Experts say the crisis has deepened since The Independent on Sunday revealed last month that computer failures have led to thousands of offenders’ case files being lost, frozen or wiped since IT changes were introduced on 2 June. This has resulted in huge backlogs of work and even in offenders being turned away from community service.

Many probation officers are now reporting serious instances of strain or illness caused by overwork, while at the start of last week as many as 500 were estimated to have not received proper pay. More disturbingly, hundreds of examples are emerging of people on probation who have not been assigned an officer, meaning that they are walking free without any assessments on whether they pose an increased risk to the public since sentencing. One source suggested as many as 2,500 offenders could be without a probation officer.

In a briefing to MPs, Napo, the probation officers’ union, said it had found 60 domestic violence cases “left in a cupboard with no offender manager” in the North Yorkshire region. A further 50, with at least one high-risk offender, have not been allocated in the South-west, while 291 cases in the South Yorkshire area have been passed to an officer “in name only”.

Particularly problematic have been moves to divide the service in two, the report claims. High-risk offender files go to the National Probation Service, which will remain in state hands, and the rest go to community rehabilitation companies (CRCs) soon to be run by the private sector.

In the Warwickshire and West Mercia area, the union says there is evidence that high-risk sex-offender cases have been incorrectly sent to the CRCs. IT restrictions introduced last month mean that tutors running sex-offender rehabilitation programmes cannot access individual files when they are with CRCs.

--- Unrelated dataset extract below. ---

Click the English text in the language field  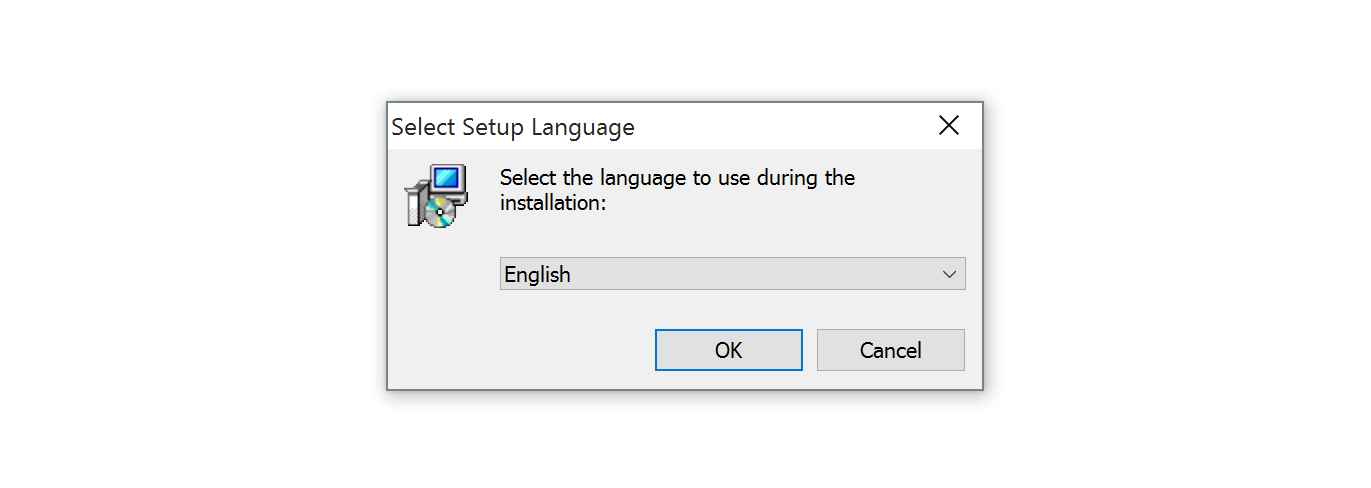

The Napo briefing recommends that MPs on the Justice Select Committee ask the Justice Secretary, Chris Grayling, how rapidly the issues will be resolved and who is accountable if further serious offences occur in the meantime. It concludes: “Why has this situation been allowed to happen?”

By coincidence, Mr Grayling faces wider questioning about his role, on Wednesday. Elfyn Llwyd, a Plaid Cymru MP and member of the committee, says he plans to raise the probation issues at the hearing. “The most worrying feature of all this is that it was entirely predictable,” said Mr Llwyd. “This is definitely a train crash in the making and is a risk to public safety. In fact, we’re about at that point now – this is a privatisation too far.”

The unions have found around 500 examples of where officers have not been paid properly since the service was divided. Issues include not being paid for unsociable hours, which form a large slice of a probation officer’s salary which can be as low as £22,000, and pension contributions taken even if the officers have opted out of the scheme.

Tania Bassett, a Napo official and former probation officer, said: “Supervision is a critical part of risk management. It enables officers to discuss a person’s circumstances and any changes that might be a risk trigger, such as increased alcohol use.

“Without it, huge amounts of work and information gathering isn’t done and the person is just being left to continue their behaviour. This might mean they could be living with their victim and no one would know, or having contact with children when they pose a risk.”

Mr Grayling believes that transforming 35 probation trusts into 21 CRCs run by the private sector will result in a more efficient and less costly service. Private-sector contractors and mutual companies formed by probation officers will be selected as preferred bidders for the £800m-a-year contracts by the end of 2014.

The shadow Justice Secretary, Sadiq Khan, said: “The chaos caused by the Government’s reckless privatisation of probation is getting worse by the week, and still ministers are in denial about how bad things are getting. David Cameron needs to intervene personally and halt immediately Chris Grayling’s crazy plans before someone gets hurt.”

A MoJ spokesman said: “With any  change of this scale, it is normal to experience some issues, which is why we prepared so extensively for it. The vast majority of staff were paid without issue. We are implementing these reforms in a controlled and measured way. We will not take risks with public safety.”